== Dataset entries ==
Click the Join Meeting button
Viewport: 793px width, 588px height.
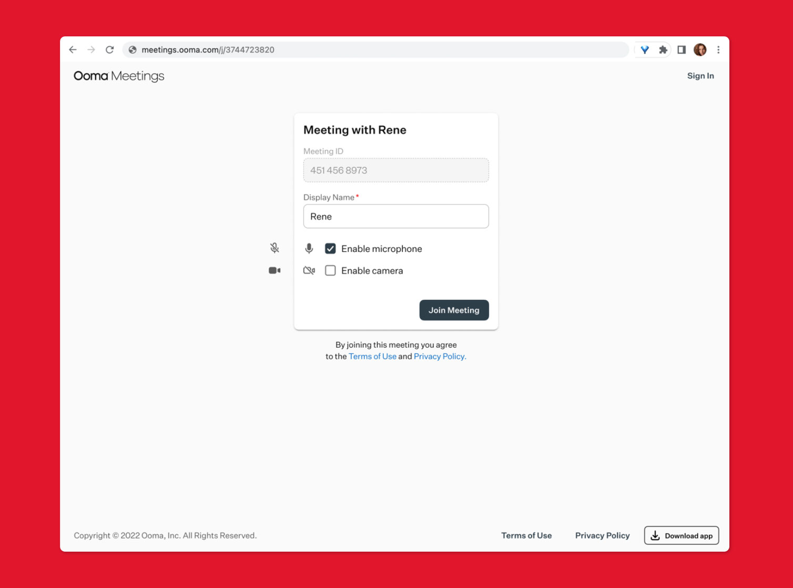[454, 310]
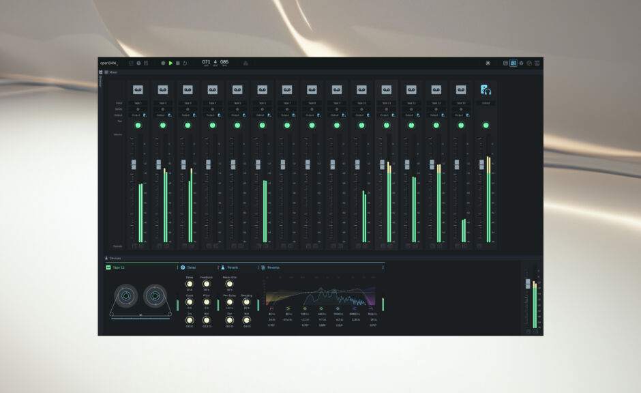Toggle the metronome icon
The image size is (641, 393).
[245, 63]
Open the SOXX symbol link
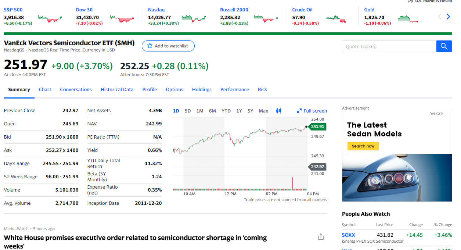 [x=348, y=235]
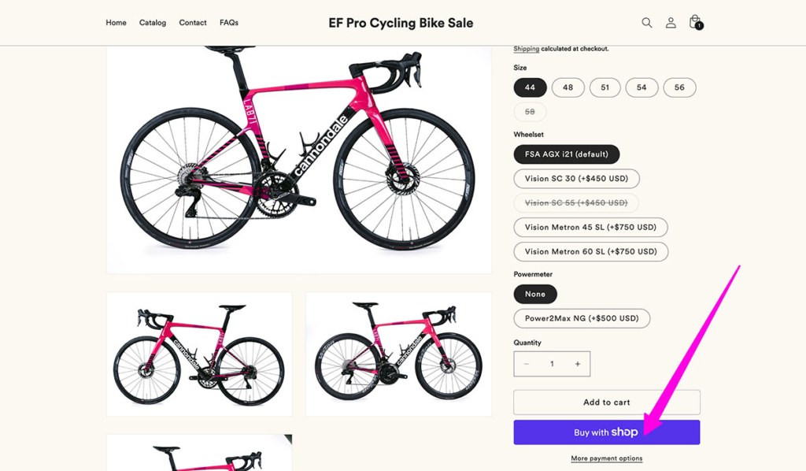Select size 56 from the size options
The image size is (806, 471).
679,87
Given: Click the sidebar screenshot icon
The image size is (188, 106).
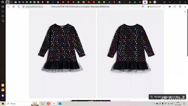Looking at the screenshot, I should point(3,21).
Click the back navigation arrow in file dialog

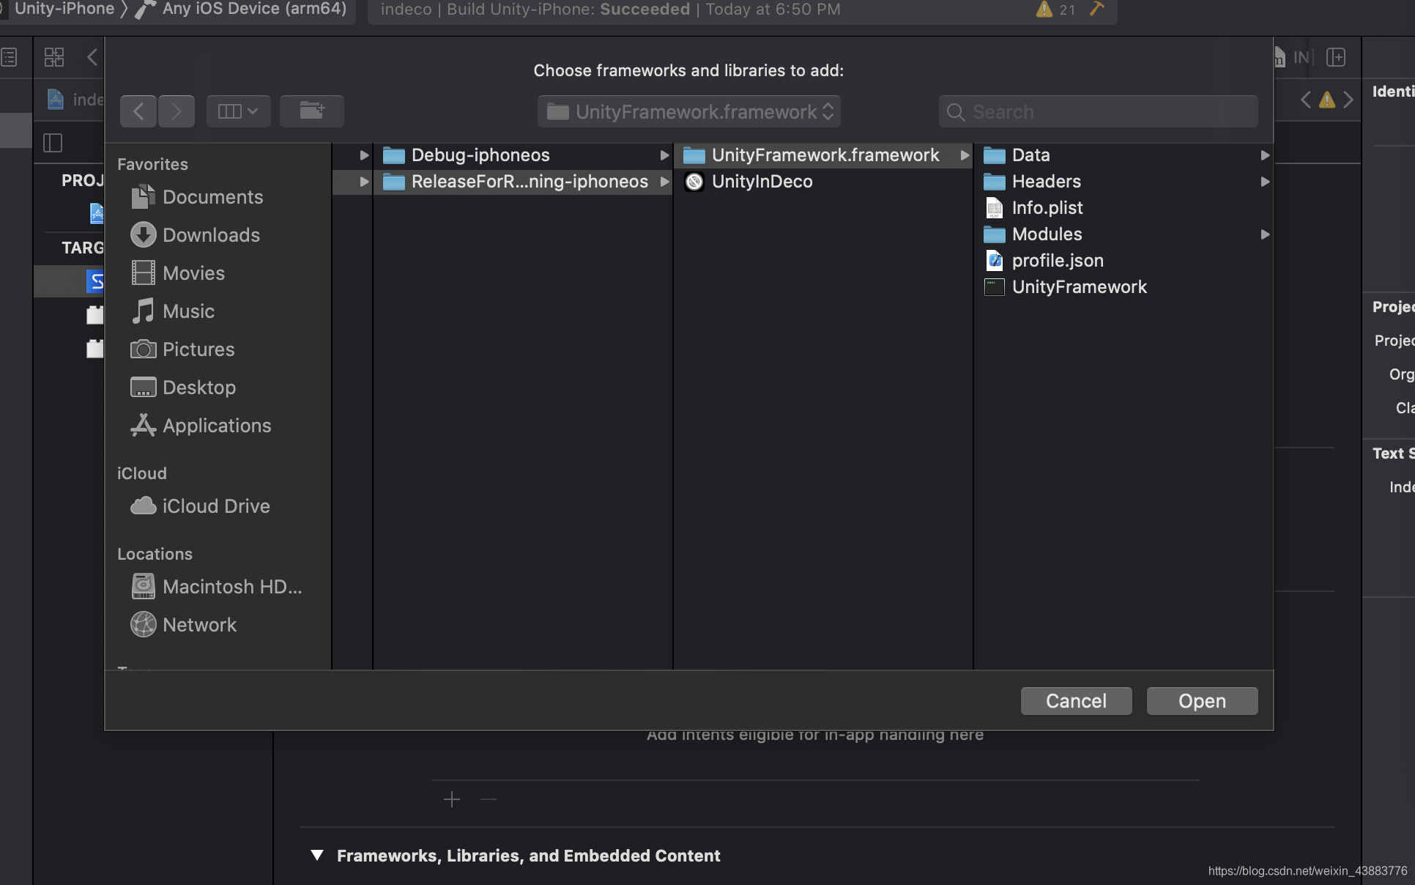pyautogui.click(x=138, y=111)
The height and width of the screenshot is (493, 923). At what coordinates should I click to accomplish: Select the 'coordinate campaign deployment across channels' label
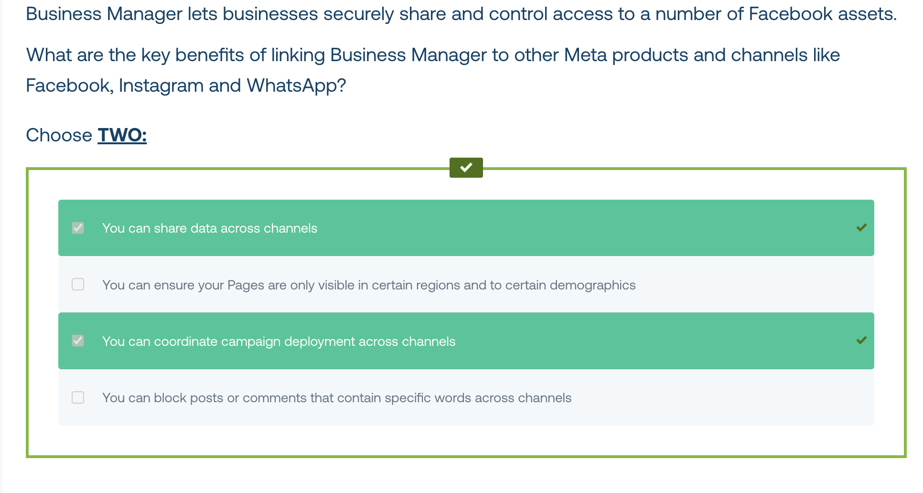point(279,342)
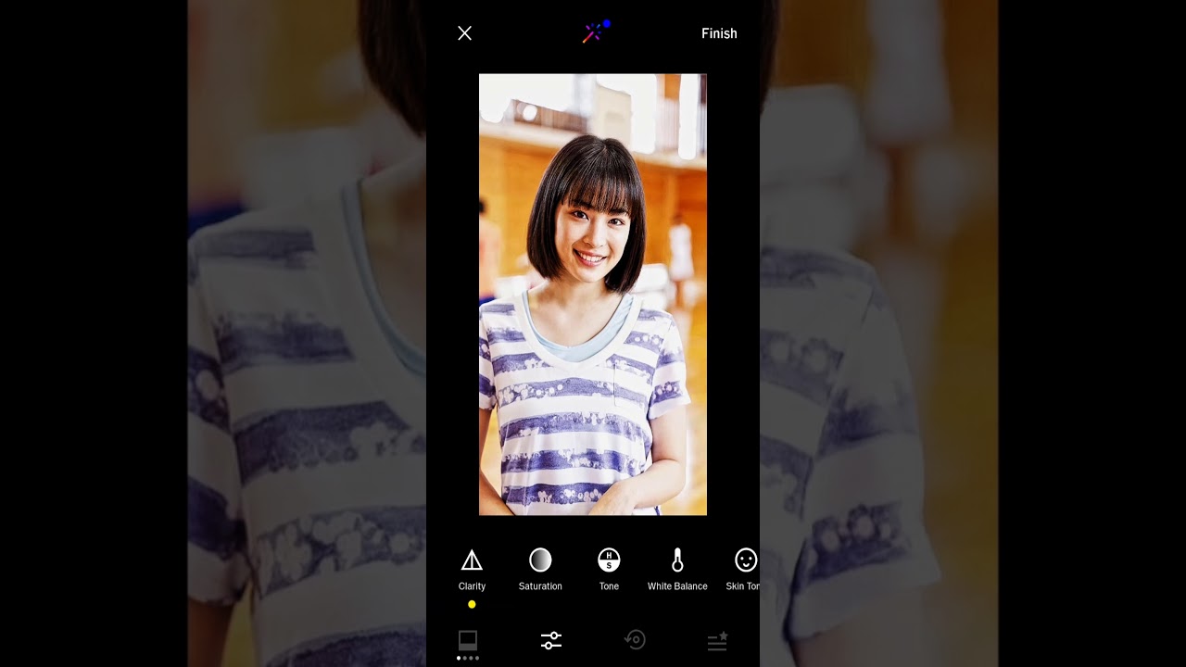This screenshot has height=667, width=1186.
Task: Open the recipes star list icon
Action: [x=717, y=640]
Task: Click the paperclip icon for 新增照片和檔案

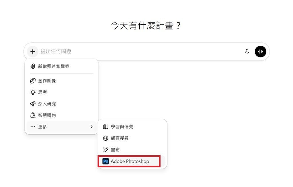Action: coord(33,66)
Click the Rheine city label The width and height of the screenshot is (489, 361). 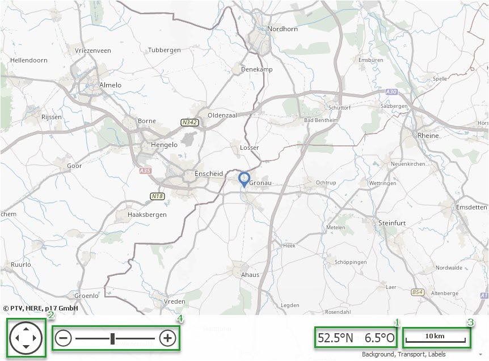pyautogui.click(x=428, y=136)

== Problem to work on ==
Repeat the lines above exactly, beginning with the one containing "Viewport: 793px width, 588px height." and finishing with the one containing "Given: Click the sidebar screenshot icon". No pictures belong in the copy.

== Result for this exercise ==
Viewport: 793px width, 588px height.
[454, 310]
Toggle the metronome icon
The image size is (641, 393).
[245, 63]
Open the SOXX symbol link
 [x=348, y=235]
Select size 56 from the size options
The image size is (806, 471).
679,87
Given: Click the sidebar screenshot icon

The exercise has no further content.